Uit 4.3 tot en met 4.5 volgt dat het hoger beroep niet slaagt, zodat de aangevallen uitspraak zal worden bevestigd. Gelet hierop bestaat geen aanleiding voor toekenning van schadevergoeding.
5. Voor een veroordeling in de proceskosten bestaat geen aanleiding.

BESLISSING

De Centrale Raad van Beroep
- bevestigt de aangevallen uitspraak;
- wijst het verzoek om vergoeding van schade af.
Deze uitspraak is gedaan door S.B. Smit-Colenbrander, in tegenwoordigheid van I. Gök als griffier.
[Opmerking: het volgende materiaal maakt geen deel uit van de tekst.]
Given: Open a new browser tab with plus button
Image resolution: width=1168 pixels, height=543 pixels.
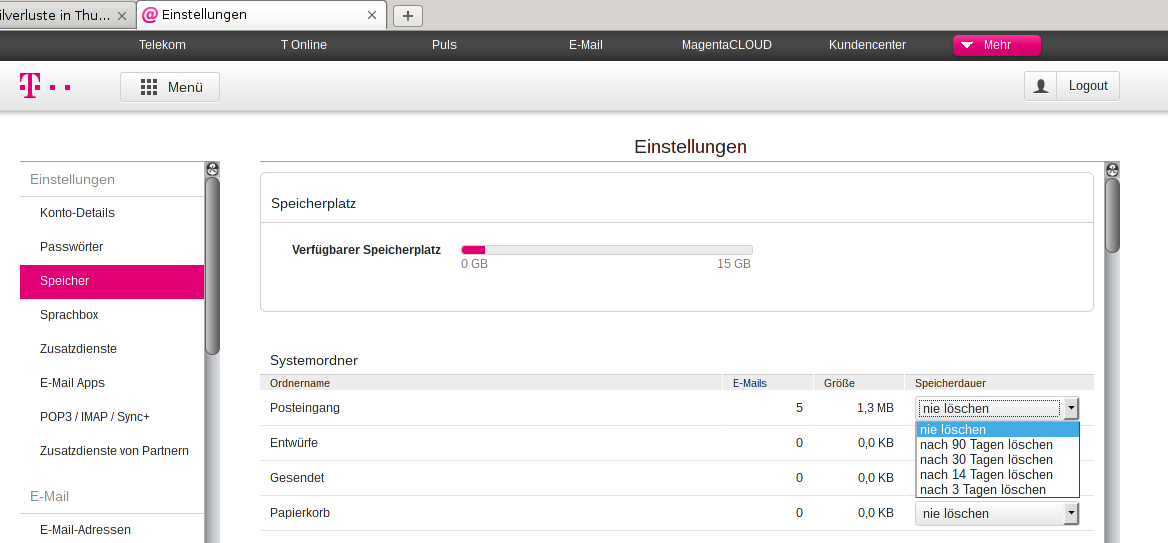Looking at the screenshot, I should (408, 15).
De beslissing is uitgesproken in het openbaar op 18 oktober 2023.
(getekend) S.B. Smit-Colenbrander
(getekend) I. Gök

Bijlage

Artikel 55 van de Wet WIA
1. Indien op de dag, bedoeld in artikel 54, tweede lid, geen recht op een WGA-uitkering is ontstaan, ontstaat het recht op een WGA-uitkering op de dag dat de verzekerde gedeeltelijk arbeidsgeschikt is, indien hij op de dag daaraan voorafgaand:
b. minder dan 35% arbeidsongeschikt was en de gedeeltelijke arbeidsgeschiktheid intreedt binnen vijf jaar na:
1°. de in artikel 54, tweede lid, bedoelde dag en voortkomt uit dezelfde oorzaak als op grond waarvan hij gedurende de wachttijd ongeschikt was tot het verrichten van zijn arbeid; […].